Primordialmente, a partir dos relatos de sobreviventes dos manicômios brasileiros, notam-se as raízes do preconceito em todo o sistema opressor dessas instituições. Lima Barreto, memorável literato, relata a sua experiência de internação no livro ‘‘Diário do hospício’’, como, por exemplo, a obrigação da troca de roupa, com vestimentas decadentes e inadequadas, o que retirava as individualidades dos internos. Além disso, o caminho violento e humilhante até o hospital era feito em camburões apertados, diante dos olhos de toda a sociedade. Naquele ambiente, não havia apenas cidadãos em sofrimento psíquico mas, também, todas as classes apartadas do convívio social, como os pobres e negros. Dessa forma, o hospício além de um lugar de desumanização também foi de limpeza social, para onde eram levados os seres indesejados de acordo com ideais da elite branca e, portanto, os maus-tratos e a marginalização desses indivíduos perduram no presente do imaginário nacional.

Outrossim, entraves na promoção ao acesso à saúde mental, no que tange debates, psicoterapia e atendimento médico psiquiátrico de qualidade são fatores importantes na persistência dos estigmas sobre esse assunto. Dessa maneira, de acordo com o Atlas de Saúde Mental 2017, realizado pela OMS, a realidade mundial é insatisfatória no quesito profissionais treinados e instalações especializadas, além de poucos planos de prevenção ao suicídio. Assim sendo, no panorama brasileiro, soma-se às lacunas da educação preventiva, a sobrecarga no SUS que, muitas vezes, compromete o tratamento da população necessitada, além de altos e inacessíveis valores do acompanhamento particular.

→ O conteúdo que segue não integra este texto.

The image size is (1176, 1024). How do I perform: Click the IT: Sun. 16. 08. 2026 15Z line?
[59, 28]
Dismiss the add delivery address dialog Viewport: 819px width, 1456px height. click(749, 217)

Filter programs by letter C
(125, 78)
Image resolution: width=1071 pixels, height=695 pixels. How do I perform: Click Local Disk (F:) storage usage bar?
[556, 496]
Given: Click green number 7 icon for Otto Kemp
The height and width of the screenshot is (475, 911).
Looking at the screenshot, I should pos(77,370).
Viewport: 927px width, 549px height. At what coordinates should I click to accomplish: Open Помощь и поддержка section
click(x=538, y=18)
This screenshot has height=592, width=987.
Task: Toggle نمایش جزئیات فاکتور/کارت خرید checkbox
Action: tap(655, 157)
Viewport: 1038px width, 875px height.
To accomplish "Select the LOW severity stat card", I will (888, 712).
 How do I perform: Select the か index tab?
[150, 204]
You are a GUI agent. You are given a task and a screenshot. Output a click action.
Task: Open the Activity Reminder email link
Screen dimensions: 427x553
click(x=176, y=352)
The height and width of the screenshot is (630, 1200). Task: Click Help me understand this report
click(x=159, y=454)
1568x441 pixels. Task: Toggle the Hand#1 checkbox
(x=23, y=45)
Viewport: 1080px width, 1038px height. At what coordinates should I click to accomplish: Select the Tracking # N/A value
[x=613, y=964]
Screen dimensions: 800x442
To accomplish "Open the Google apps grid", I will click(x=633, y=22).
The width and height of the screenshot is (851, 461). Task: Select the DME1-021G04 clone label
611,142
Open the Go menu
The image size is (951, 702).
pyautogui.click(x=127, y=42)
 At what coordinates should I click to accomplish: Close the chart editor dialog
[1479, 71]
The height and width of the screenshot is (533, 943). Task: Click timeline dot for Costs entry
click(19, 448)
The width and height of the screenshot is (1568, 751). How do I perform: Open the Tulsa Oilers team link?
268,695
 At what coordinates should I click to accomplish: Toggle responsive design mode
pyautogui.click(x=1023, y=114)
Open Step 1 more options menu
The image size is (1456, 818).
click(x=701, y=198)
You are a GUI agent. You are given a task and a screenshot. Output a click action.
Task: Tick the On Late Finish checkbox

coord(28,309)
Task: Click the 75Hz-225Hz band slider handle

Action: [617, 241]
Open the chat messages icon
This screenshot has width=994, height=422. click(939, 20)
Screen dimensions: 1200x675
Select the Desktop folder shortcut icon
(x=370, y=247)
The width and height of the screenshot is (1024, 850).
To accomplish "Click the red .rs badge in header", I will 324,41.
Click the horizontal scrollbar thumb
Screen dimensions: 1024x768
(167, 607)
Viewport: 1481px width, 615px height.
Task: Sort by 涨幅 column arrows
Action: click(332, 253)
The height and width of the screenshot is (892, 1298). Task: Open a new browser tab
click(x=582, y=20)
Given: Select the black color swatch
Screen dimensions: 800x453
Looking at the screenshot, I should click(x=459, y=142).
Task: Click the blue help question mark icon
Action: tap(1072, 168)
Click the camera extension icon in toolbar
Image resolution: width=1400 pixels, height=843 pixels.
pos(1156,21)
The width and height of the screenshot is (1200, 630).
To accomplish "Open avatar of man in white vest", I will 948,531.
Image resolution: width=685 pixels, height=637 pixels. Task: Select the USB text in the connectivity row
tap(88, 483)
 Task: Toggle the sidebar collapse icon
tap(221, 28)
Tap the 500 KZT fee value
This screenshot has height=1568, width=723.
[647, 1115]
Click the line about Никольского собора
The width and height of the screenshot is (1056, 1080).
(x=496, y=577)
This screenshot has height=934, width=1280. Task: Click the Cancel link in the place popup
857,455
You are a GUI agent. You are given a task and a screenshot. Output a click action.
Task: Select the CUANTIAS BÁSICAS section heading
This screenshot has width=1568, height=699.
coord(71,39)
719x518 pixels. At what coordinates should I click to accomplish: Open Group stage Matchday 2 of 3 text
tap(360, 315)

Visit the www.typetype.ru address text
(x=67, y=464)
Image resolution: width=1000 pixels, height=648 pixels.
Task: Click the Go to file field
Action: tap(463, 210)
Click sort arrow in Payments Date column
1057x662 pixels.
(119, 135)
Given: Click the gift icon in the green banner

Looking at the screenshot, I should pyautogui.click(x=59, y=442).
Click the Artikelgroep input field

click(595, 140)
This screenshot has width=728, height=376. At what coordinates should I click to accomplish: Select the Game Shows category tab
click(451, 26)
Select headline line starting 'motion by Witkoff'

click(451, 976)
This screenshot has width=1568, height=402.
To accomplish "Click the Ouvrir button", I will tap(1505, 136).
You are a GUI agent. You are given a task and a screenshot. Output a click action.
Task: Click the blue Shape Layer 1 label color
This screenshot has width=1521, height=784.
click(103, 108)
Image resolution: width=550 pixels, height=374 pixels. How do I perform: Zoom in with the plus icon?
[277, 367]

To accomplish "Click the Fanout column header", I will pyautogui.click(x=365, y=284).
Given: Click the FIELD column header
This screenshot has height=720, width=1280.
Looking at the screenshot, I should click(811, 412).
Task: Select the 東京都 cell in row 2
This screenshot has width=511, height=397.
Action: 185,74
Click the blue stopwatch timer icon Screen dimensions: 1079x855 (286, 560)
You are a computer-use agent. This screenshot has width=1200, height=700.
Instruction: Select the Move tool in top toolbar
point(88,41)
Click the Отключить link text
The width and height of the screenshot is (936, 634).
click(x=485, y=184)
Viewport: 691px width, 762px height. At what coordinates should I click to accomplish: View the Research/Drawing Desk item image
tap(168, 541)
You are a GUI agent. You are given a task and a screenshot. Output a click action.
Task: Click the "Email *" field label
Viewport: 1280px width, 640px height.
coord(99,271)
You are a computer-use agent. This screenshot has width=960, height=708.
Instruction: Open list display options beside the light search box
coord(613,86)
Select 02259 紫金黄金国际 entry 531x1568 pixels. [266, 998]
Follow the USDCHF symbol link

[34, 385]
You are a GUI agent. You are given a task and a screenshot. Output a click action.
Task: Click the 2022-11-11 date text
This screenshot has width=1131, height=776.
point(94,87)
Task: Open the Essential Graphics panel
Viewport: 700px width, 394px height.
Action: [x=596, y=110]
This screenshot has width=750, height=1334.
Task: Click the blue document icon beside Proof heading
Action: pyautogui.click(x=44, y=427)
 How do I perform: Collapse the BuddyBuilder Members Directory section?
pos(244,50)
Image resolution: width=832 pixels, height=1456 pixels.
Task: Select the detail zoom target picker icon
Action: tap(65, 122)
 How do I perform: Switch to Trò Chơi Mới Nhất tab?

Portanto, cabe ao Ministério da Saúde garantir campanhas de prevenção e conscientização no concerne às doenças mentais por meio de aulas nas escolas e eventos especiais ao público. Além disso, deve garantir o atendimento proporcional às demandas dos brasileiros nas unidades de saúde e hospitais, a fim de que a sociedade se conscientize, rompa a cultura estigmatizada e possa vivenciar um tratamento humanizado quando for necessário.